» **What to produce**
Sort through the listing below and keep each line with the word "Given". Copy those.

» **Dataset content**

+ + + +

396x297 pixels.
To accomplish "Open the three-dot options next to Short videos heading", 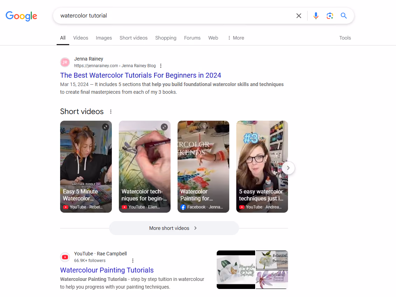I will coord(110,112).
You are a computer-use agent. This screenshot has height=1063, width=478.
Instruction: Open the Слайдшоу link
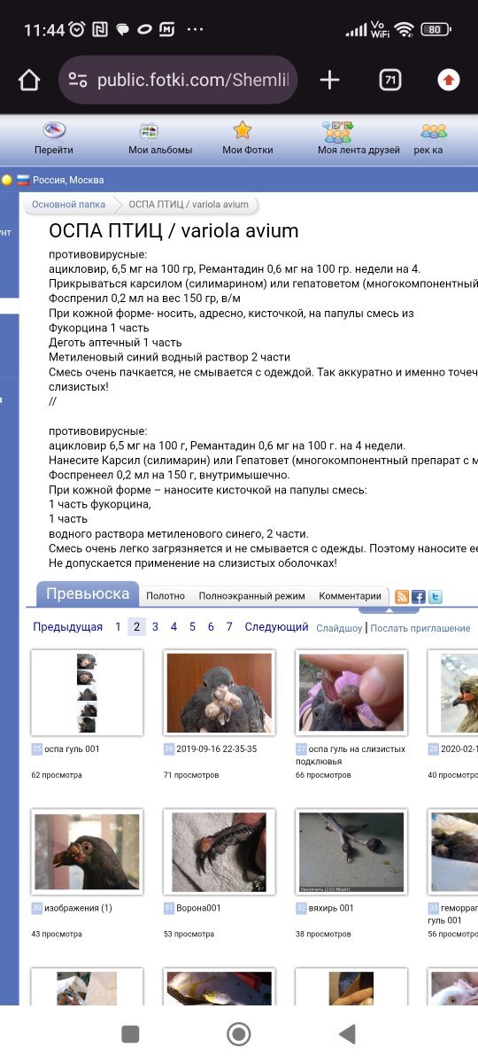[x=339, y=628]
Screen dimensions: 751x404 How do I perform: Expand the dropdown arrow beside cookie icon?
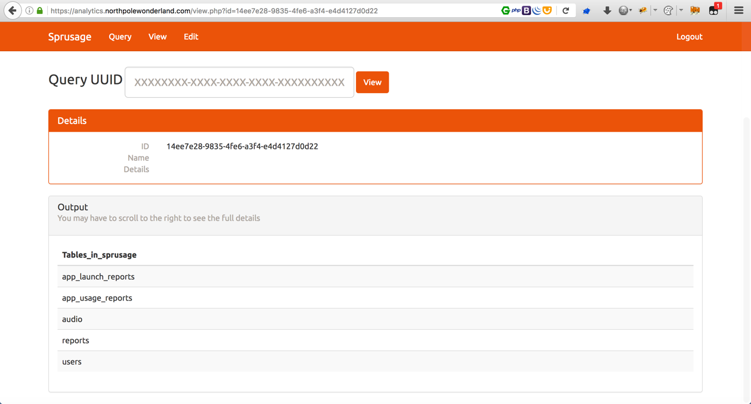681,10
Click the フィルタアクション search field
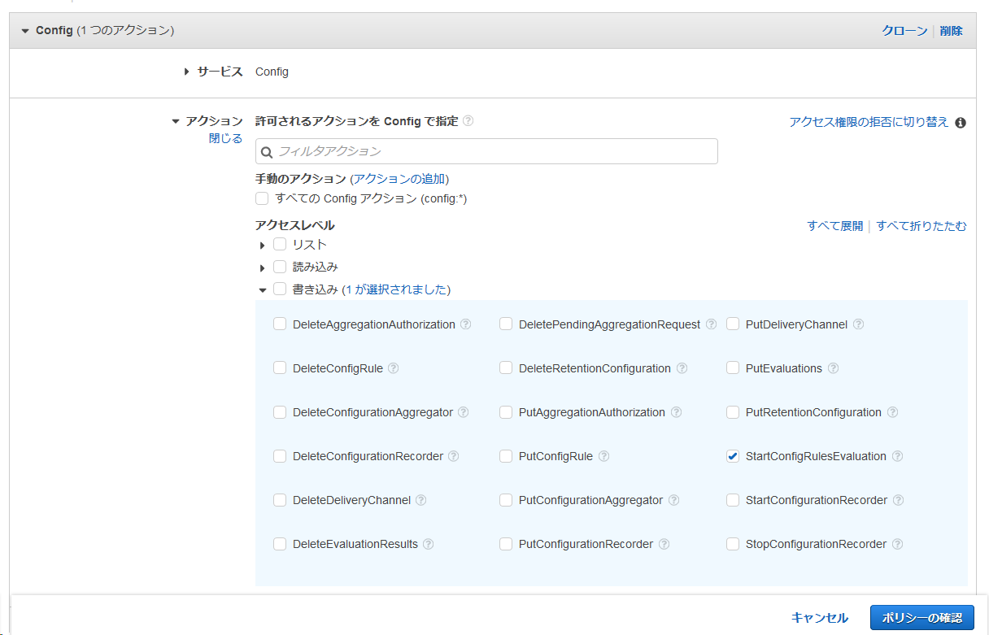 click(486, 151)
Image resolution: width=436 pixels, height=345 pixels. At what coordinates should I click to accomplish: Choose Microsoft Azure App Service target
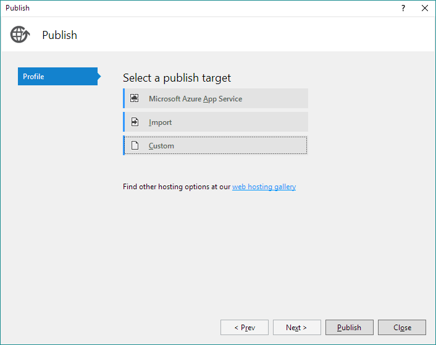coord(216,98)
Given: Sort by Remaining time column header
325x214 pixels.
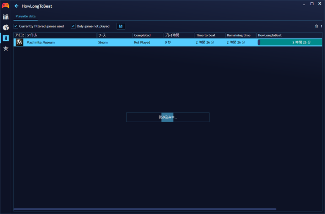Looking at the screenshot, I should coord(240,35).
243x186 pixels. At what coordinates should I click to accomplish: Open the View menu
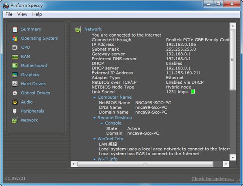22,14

+ + + +

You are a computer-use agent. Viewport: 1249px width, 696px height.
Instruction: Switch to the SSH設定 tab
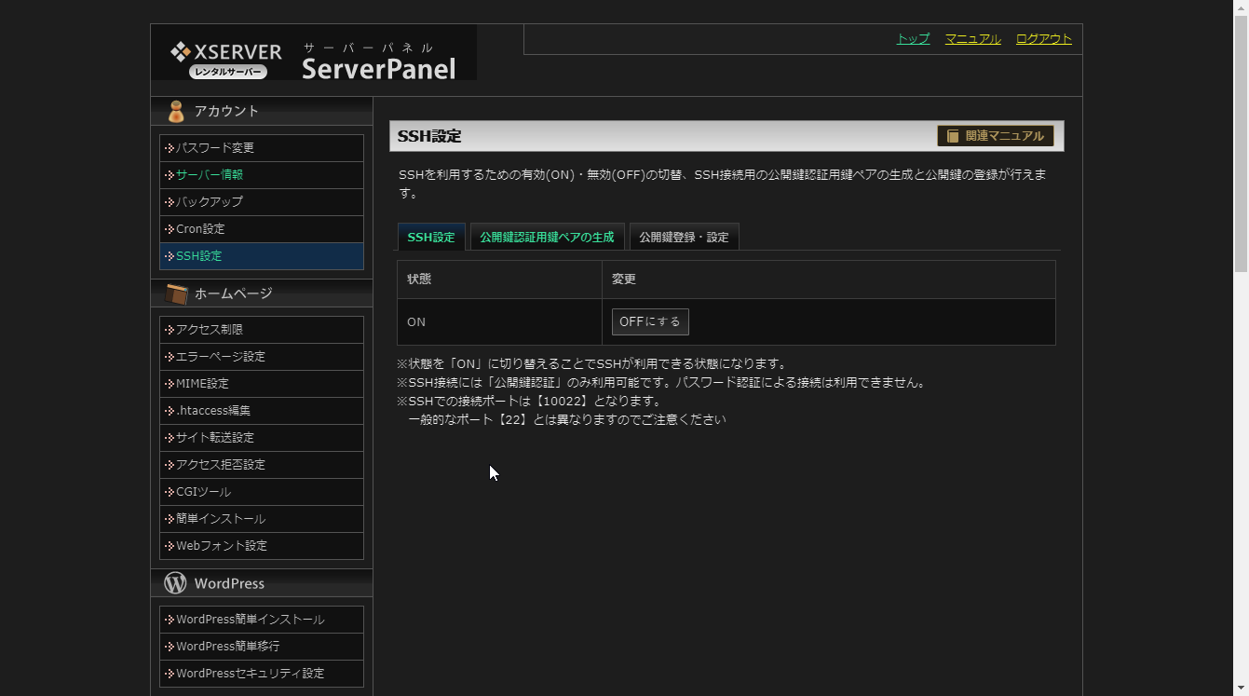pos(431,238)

+ + + +

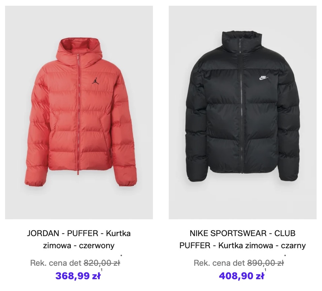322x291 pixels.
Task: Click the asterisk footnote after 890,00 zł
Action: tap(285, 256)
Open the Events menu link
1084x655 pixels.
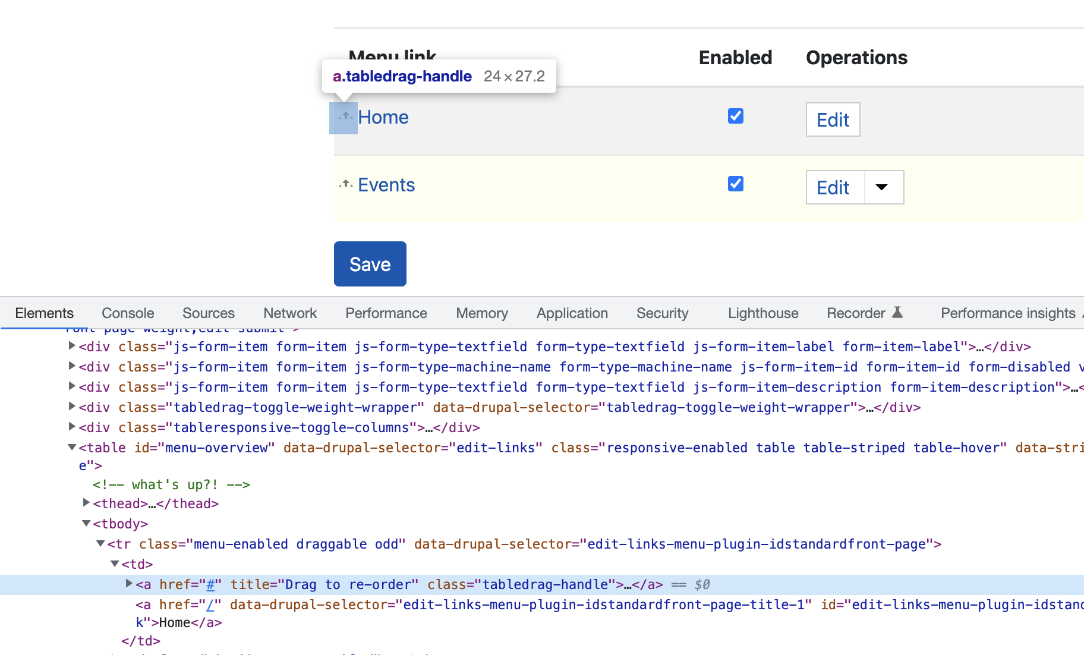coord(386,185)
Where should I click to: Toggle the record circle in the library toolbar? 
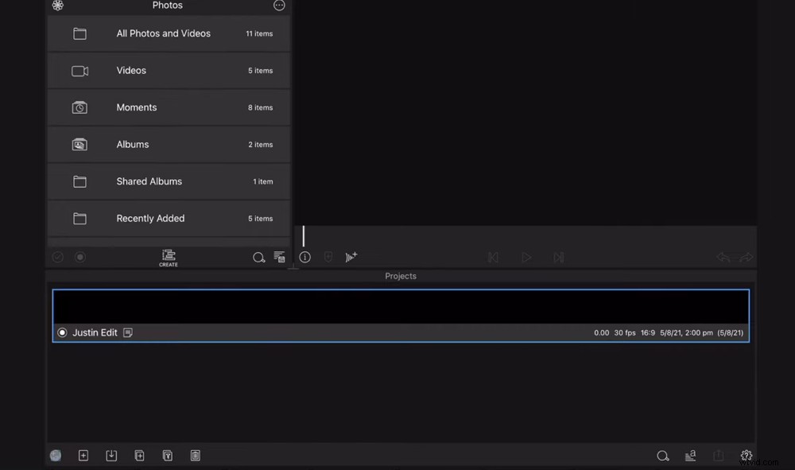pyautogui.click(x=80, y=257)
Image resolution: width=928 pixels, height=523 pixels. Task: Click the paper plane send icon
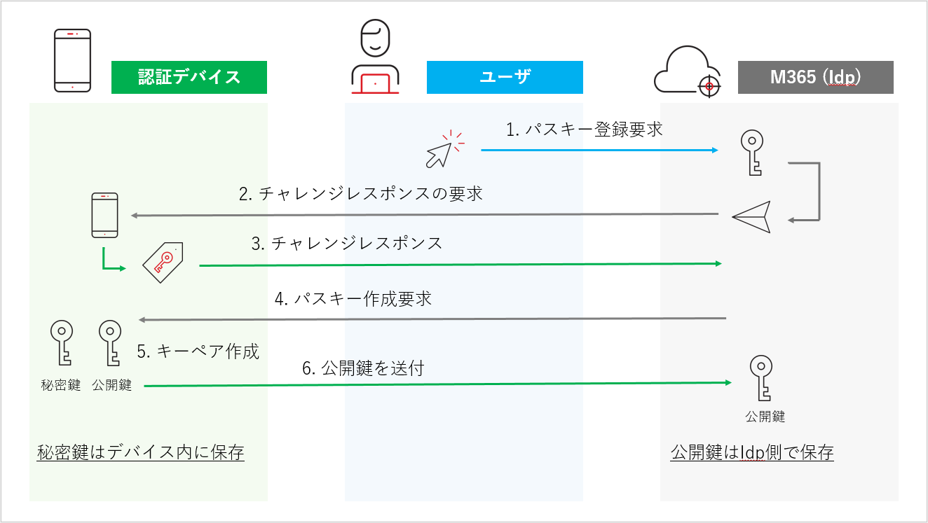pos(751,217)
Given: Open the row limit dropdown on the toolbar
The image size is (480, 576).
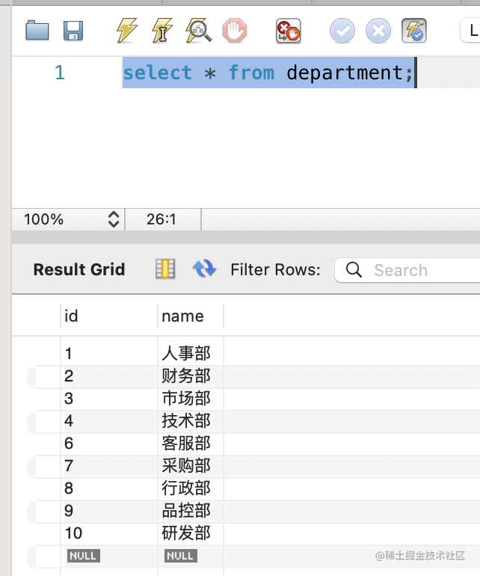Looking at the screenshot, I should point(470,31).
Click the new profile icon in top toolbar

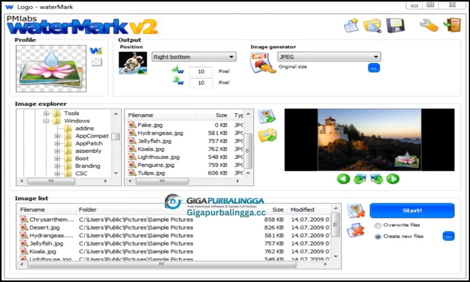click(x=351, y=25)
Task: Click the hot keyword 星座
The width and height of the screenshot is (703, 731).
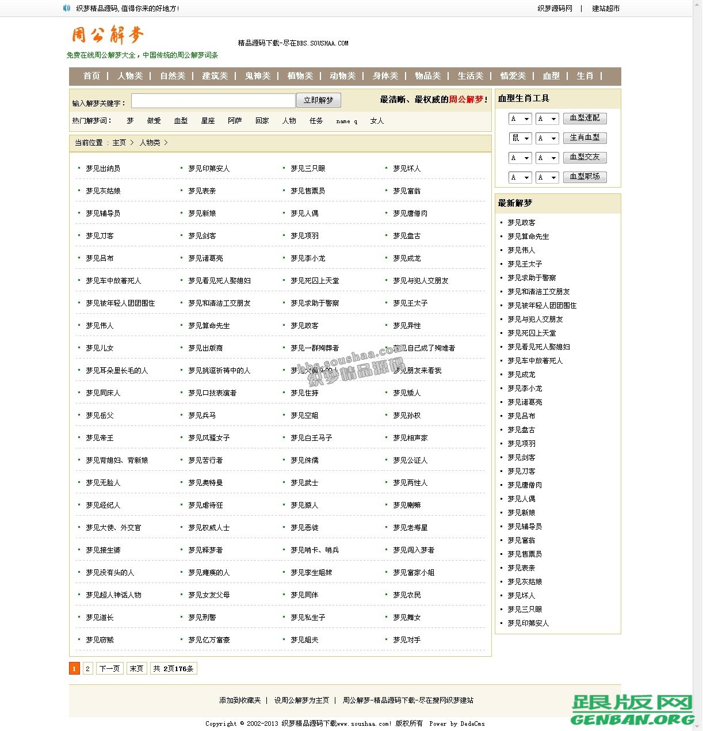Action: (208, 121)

+ + + +

» **Answer to this exercise**
Given: Sort by Remaining time column header
Given: Open the row limit dropdown on the toolbar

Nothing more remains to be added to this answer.